FRAGMENT DOKUMENTU »

****

Dwa czołgi – T-72M po lewej oraz PT-91 po prawej, użytkujące w Polsce amunicje podkalibrową 3BM15 jako podstawową amunicję tego typu, służącą do niszczenia pojazdów pancernych
Na bazie offsetu za przeciwpancerne pociski kierowane Spike doszło do częściowej polonizacji M711/8 Mk. 2, który w Polsce jako Pronit miał być produkowany w ZPS Pionki oraz Mesko S.A. Technologia samo spalających się łusek i zapłonników miała pozostać tutaj nie zmieniona w relacji do licencyjnie produkowanego u nas w kraju 3BM15, stosowany sabot miał zostać stopniowo spolonizowany. Rdzenie musiano sprowadzać z Izraela, ale czepiec balistyczny oraz aluminiowy stabilizator z brzechwami i smugaczem miał być produkowany u nas. Tak samo zakładano sprowadzenie prochów z ładunków miotających z zagranicy, z racji ich zdecydowanie lepszych własności niż tych, które były produkowane u nas w kraju, które wprost bazowały na technologiach radzieckich, pochodzących jeszcze z pierwszej połowy lat 70.-tych XX wieku. Efektem tej izraelsko-polskiej współpracy, stał się opracowany już w 2002 roku nabój 125 mm typu APFSDS-T, pod kryptonimem Ryś. Do 2004 roku dostarczono około 1500 egzemplarzy tej amunicji, która została wyprodukowana przez ZPS Pionki, dodatkowo powstała oraz została zużyta podczas testów partia wdrożeniowa poniżej 200 egzemplarzy pocisków. Niestety uruchomienie na pełną skalę i szersze wdrożenie nowego naboju jako podstawowego naboju przeciwpancernego kalibru 125 mm zostało wtedy przerwane przez prokuratorskie śledztwo związane z ZPS Pionki oraz sam fakt, że 20% rdzeni produkcji izraelskie nie wytrzymywało zakładanych przez ich producenta parametrów, podczas wykonanych prób wyrywkowych prowadzonych w graniczne niskich temperaturach. Dalsze zakupy Rysia zostały dalej przerwane. Amunicja ta stanowi trzeci rodzaj amunicji podkalibrowej kalibru 125 mm. Niestety nie wznowiono jej dalszej produkcji, a realnie posiadane naboje z pociskami zostały najprawdopodobniej dostarczone w całości na Ukrainę. Czy to prawda, nie jest w stanie na 100% tego zweryfikować, ale nie ma to obecnie większego znaczenia. W praktyce amunicja ta posiada już w praktyce 20 lat i więcej.

****

ZESTAW WIERSZY »
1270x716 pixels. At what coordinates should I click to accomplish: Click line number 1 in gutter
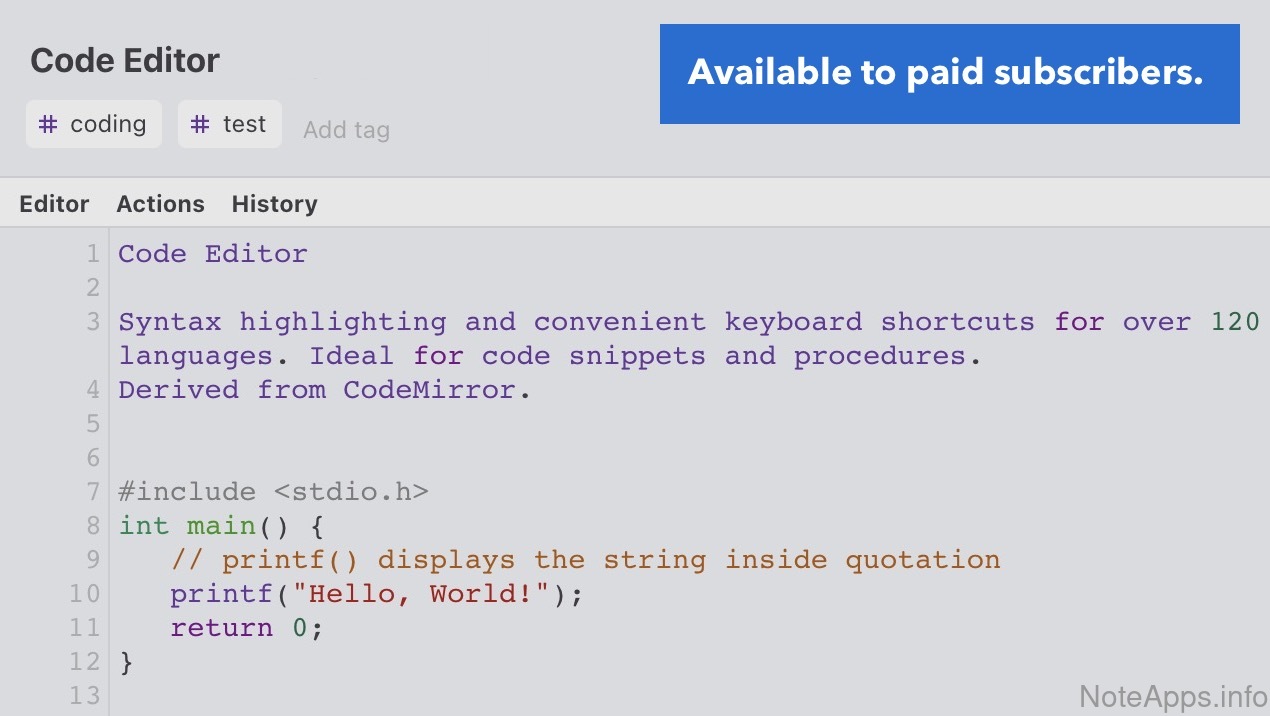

****

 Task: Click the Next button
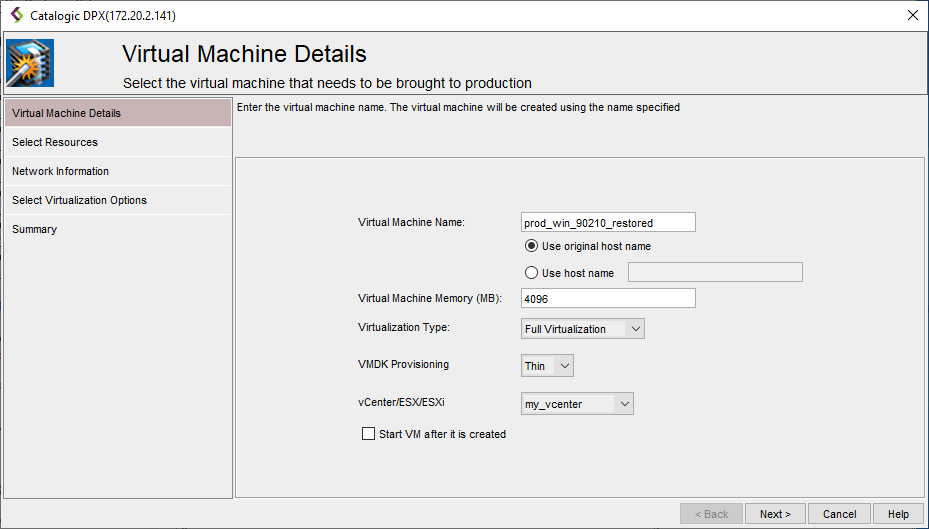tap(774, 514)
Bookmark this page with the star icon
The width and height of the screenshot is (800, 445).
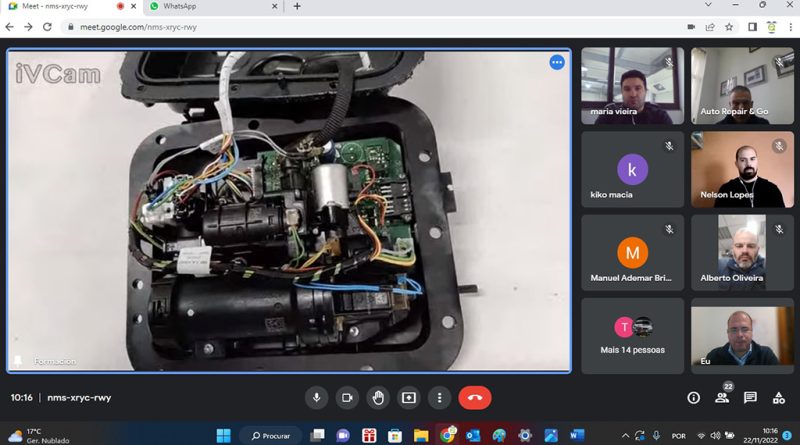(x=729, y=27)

****

KRÓTKIE ZADANIE 1 » Przepisz wiernie wiersze z zestawu, zaczynając od wiersza z „Task: Click the Next button” i idąc dalej aż do wiersza z „(x=729, y=27)”, razem z oboma. Obrazki pomiń.
KRÓTKIE ZADANIE 2 » Napisz dalszy ciąg tekstu o polskim naboju czołgowym Ryś, zaczynając zaraz po jego ostatnim zdaniu.
Tekst i wiersze to dwa osobne materiały, niezwiązane ze sobą.

WYNIK ZADANIA 1 »
 Task: Click the Next button
tap(774, 514)
Bookmark this page with the star icon
The width and height of the screenshot is (800, 445).
(x=729, y=27)

WYNIK ZADANIA 2 »
Wolframowe subrdzenie – od lewej od 3BM15, 3BM22 i 3BM26
Osobną kwestią pozostaje skuteczność tej amunicji na współczesnym polu walki. Jej penetracja, gwarantowana na poziomie 500 mm RHA oraz osiągalnej do zakładanych 540 mm RHA, to te wartości zapewniają pokonywanie pancerzy kadłubów dla kątów powyżej 35 stopni od osi podłużnej, czyli w zasadzie dowolnych maszyn produkowanych w Związku Radzieckim, a następnie w Federacji Rosyjskiej i większości czołgów posiadanych obecnie w NATO. Jednak w obecnych czasach i będącym tak cennym zbiorem doświadczeń i zdobytych informacji działania zbrojne na terytorium Ukrainy, można wprost określić, że amunicja ta nie poradzi sobie z większością czołowych pancerzy wież oraz nawet kadłubów w takich maszynach, jak: czołgi T-80U (Obiekt 219AS), T-80UD (Obiekt 478B), T-72B (Obiekt 184), T-90 (Obiekt 188) raz T-90A (Obiekt 188A1). Na tych wozach dodatkowo sytuacje znacząco pogarsza fakt, że dodatkowo stosowane są na nich kostki pancerza reaktywnego typu 4s22 Kontakt-5. Oznacza to, że w tych rejonach możliwe jest skuteczne spenetrowanie pancerza zasadniczego tylko w osłabionych rejonach, takich jak paska armaty i sprzężonego z armatą karabinu maszynowego, wypukły strop wieży czy trafienie bezpośrednio w peryskop kierowcy wozu czy też trafienie w niechronione łożysko wieży. Zgodnie w mniej niż 45% przypadkach dla wozów rodziny Obiekt 184 bez pancerza reaktywnego ERA Kontakt-5 lub też 20-30 % dla wozów rodziny Obiekt 291AS lub Obiekt 478B i Obiekt 478BE z dodatkowym pancerzem reaktywnym Kontakt-5 w przypadku frontalnego trafienia podkalibrowymi pociskami przeciwpancernymi o penetracji minimum 500 mm RHA w płycie odchylonej pod kątem 60 stopni. Taka też jet w najlepszym razie realna skuteczność amunicji podkalibrowej Ryś. Choć w tej beczce goryczy, jest niewielka łyżka miodu – ponieważ porównując z starymi radzieckimi pociskami podkalibrowymi 3BM15 pozwala od czoła na skuteczne zwalczanie od czoła najstarsze czołgi T-64, T-72 (produkowanych przed 1984 rokiem) oraz pierwsze egzemplarze T-80.
Co dalej?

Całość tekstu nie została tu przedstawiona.